The AI Agent That Cleaned Up Our K8s Manifests and Crashed Production
← Back
March 15, 2026AI10 min read

The AI Agent That Cleaned Up Our K8s Manifests and Crashed Production

Published March 15, 202610 min read

At 2:47 AM my phone started screaming. PagerDuty alert — P1 — error rate spiked to 34%. P99 latency was 18 seconds. Pods were restarting every 90 seconds. We had 847 OOMKill events in the last four hours. The last deploy had been six hours ago and everything looked fine. I was about to learn the most expensive lesson of my career about trusting AI-generated infrastructure code.


The Tuesday Afternoon That Felt Like Progress

Our Kubernetes manifests were a mess. Four years of patches, rushed hotfixes, and copy-paste deployments had left us with 31 YAML files across 4 services — inconsistent label conventions, stale annotations, duplicate environment variables, and resource definitions that nobody could confidently explain anymore.

I decided to use Cursor's agent mode to clean it all up. The prompt felt reasonable:

Refactor these Kubernetes deployment manifests:
1. Standardize label conventions to app.kubernetes.io/* 
2. Remove duplicate and stale environment variables
3. Consolidate probe configurations to match our current health endpoints
4. Clean up any obviously wrong or overly conservative resource settings

The agent ran for about 12 minutes, touching 28 of the 31 files. The diff looked clean. Labels standardized. Dead env vars gone. Probe paths updated to /health. I did a quick review, opened a PR, got a thumbs-up from a teammate, and merged it.

CI passed. Staging looked fine. We deployed to production at 8:51 PM. Dashboards were nominal. I went to bed at midnight thinking we'd paid down some real tech debt.


False Assumptions at Every Layer

Here's what I believed going into this, and why every assumption was wrong:

Assumption 1: "The AI only touches what I asked it to touch."
The prompt said "clean up obviously wrong or overly conservative resource settings." The agent interpreted conservative as unnecessarily restrictive. It found our memory: "512Mi" limits on the API pods and — seeing that we'd had OOMKill events logged in comments inside the YAML — "helpfully" removed the limits entirely. No memory ceiling. No CPU throttle. Just vibes.

Assumption 2: "Staging would catch this."
Staging runs at 5% of production traffic. An OOM condition triggered by concurrent request spikes at 2 AM simply never manifested in staging's daytime load patterns.
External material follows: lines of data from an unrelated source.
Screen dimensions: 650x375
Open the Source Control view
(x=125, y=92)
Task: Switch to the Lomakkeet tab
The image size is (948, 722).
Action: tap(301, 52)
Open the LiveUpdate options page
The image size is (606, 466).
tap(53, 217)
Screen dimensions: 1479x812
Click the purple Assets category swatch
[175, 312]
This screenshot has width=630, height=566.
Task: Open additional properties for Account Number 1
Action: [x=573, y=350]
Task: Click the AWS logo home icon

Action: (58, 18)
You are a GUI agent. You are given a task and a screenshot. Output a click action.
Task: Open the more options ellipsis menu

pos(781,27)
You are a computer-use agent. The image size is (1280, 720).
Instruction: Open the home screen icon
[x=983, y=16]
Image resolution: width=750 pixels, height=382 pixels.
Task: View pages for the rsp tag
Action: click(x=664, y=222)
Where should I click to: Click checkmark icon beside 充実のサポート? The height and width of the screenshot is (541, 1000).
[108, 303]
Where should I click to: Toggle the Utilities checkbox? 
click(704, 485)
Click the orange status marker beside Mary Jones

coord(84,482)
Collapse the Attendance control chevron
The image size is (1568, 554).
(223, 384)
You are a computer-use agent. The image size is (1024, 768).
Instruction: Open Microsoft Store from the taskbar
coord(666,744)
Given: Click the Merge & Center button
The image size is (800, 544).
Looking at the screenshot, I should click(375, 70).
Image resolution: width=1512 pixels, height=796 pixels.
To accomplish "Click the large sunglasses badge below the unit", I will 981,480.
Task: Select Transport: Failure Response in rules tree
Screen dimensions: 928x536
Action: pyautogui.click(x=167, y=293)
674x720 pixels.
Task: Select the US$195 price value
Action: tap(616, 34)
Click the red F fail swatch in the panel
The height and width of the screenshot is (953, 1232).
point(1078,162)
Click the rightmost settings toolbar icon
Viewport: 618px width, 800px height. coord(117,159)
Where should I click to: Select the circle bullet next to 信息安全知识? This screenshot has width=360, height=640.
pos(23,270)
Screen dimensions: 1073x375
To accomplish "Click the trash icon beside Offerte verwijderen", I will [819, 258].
Assumption 3: "A green CI run means the manifests are correct."
Our CI validates YAML syntax and runs kubectl diff --dry-run. Neither catches semantic regressions like missing resource limits. The manifests were syntactically perfect.

Assumption 4: "I reviewed the diff."
I reviewed 28 files worth of diff in about 8 minutes. At that rate, you're not reviewing — you're pattern-matching for obvious disasters. The resource limit removal was buried inside a larger block refactor that changed indentation and key ordering simultaneously. My eyes skipped right over it.


The 2 AM Investigation

I pulled up the cluster. The picture was grim:

CLUSTER STATE — 02:47 AM

api-service          847 OOMKill events / 4 hours
                     Memory: 2.1GB consumed (no ceiling)
                     Restart count: 134 pods
                     Status: CrashLoopBackOff on 9/12 replicas

worker-service       Memory: 1.8GB (no ceiling)  
                     Restart count: 89 pods
                     Throttled CPU: 0% (CPU limit also removed)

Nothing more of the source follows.